* Direction:
Update the data from the line containing "Switch to the Site traffic tab" down through the line containing "The image size is (1505, 910).": swap "Site traffic" for "Visitor stats" and keep everything else the same. Return only those lines.

═════ Extracted records

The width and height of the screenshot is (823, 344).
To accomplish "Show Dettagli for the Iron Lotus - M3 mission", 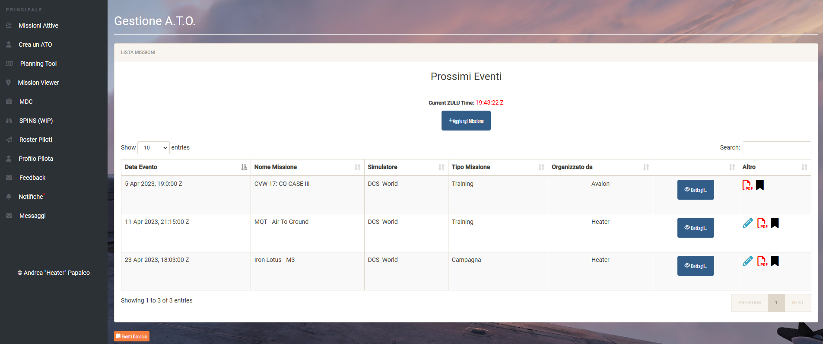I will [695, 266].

══════════
═════ Extracted records

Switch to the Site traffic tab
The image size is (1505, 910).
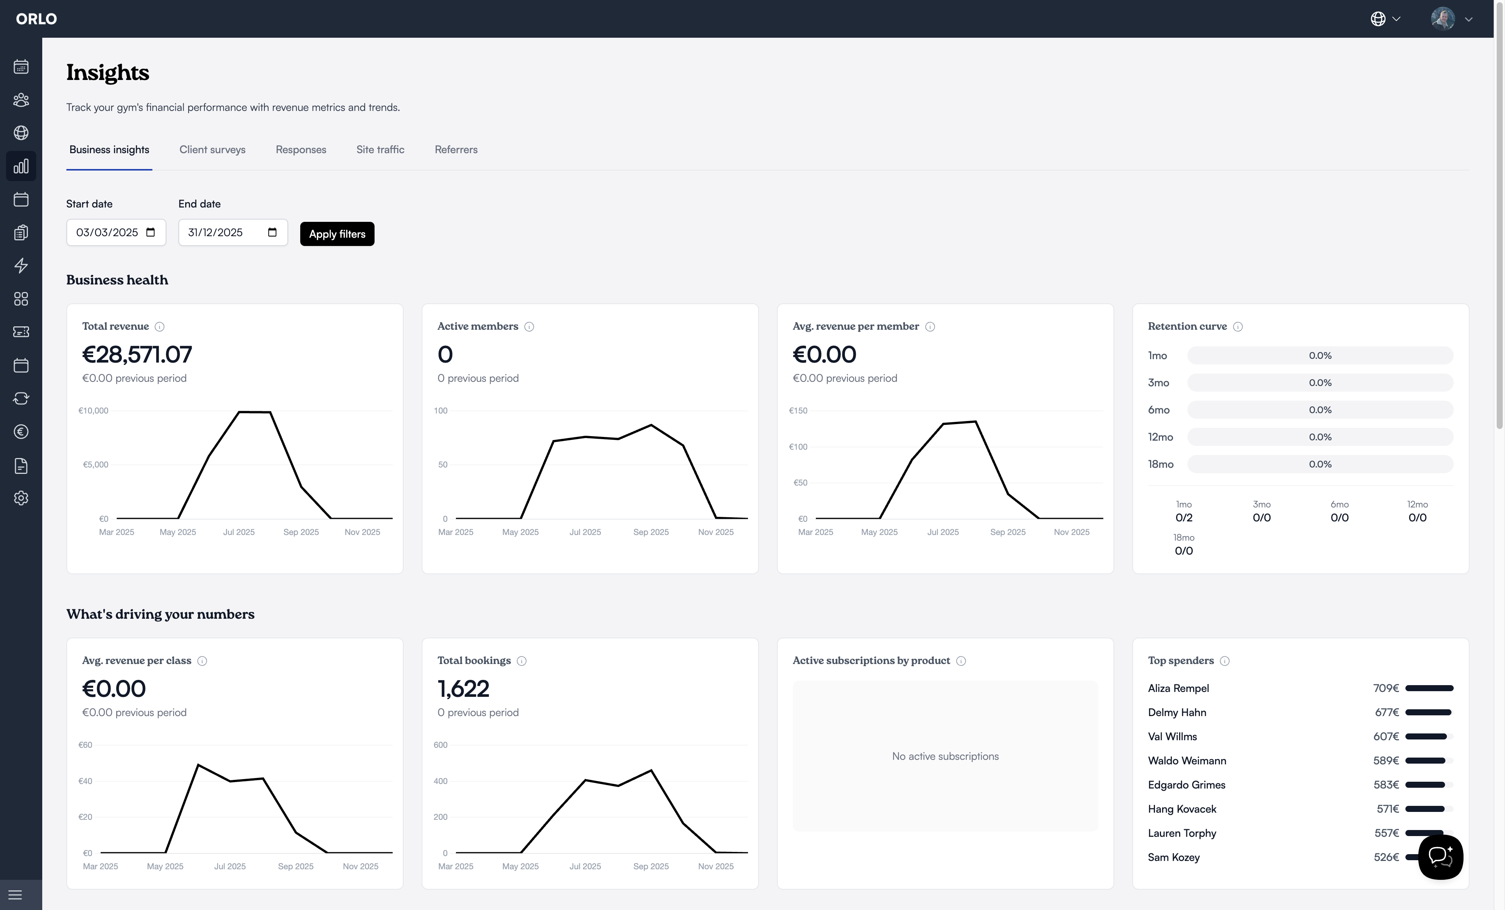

══════════
═════ Extracted records

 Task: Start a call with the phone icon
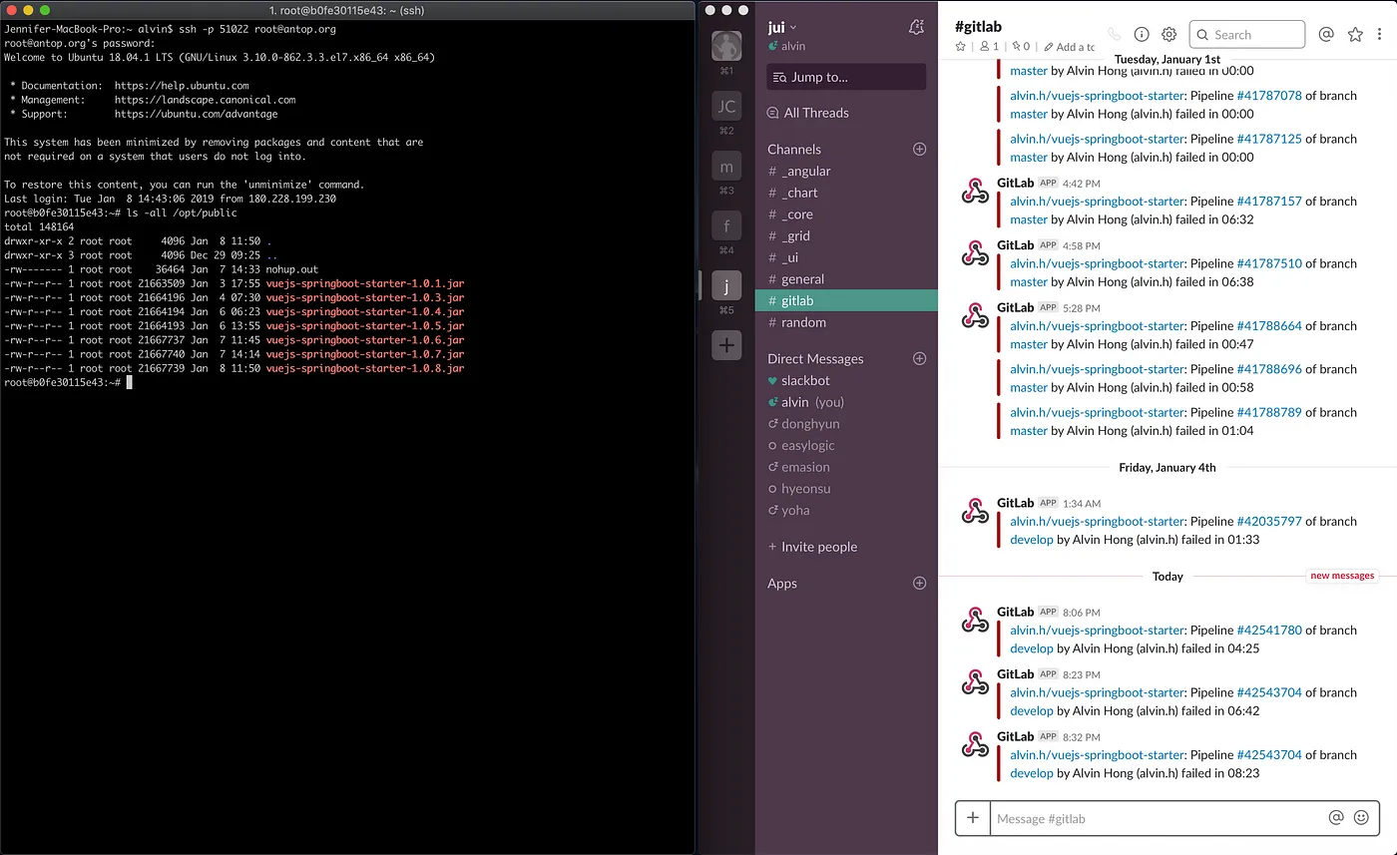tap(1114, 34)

══════════

* Answer to this task:
Switch to the Visitor stats tab
The image size is (1505, 910).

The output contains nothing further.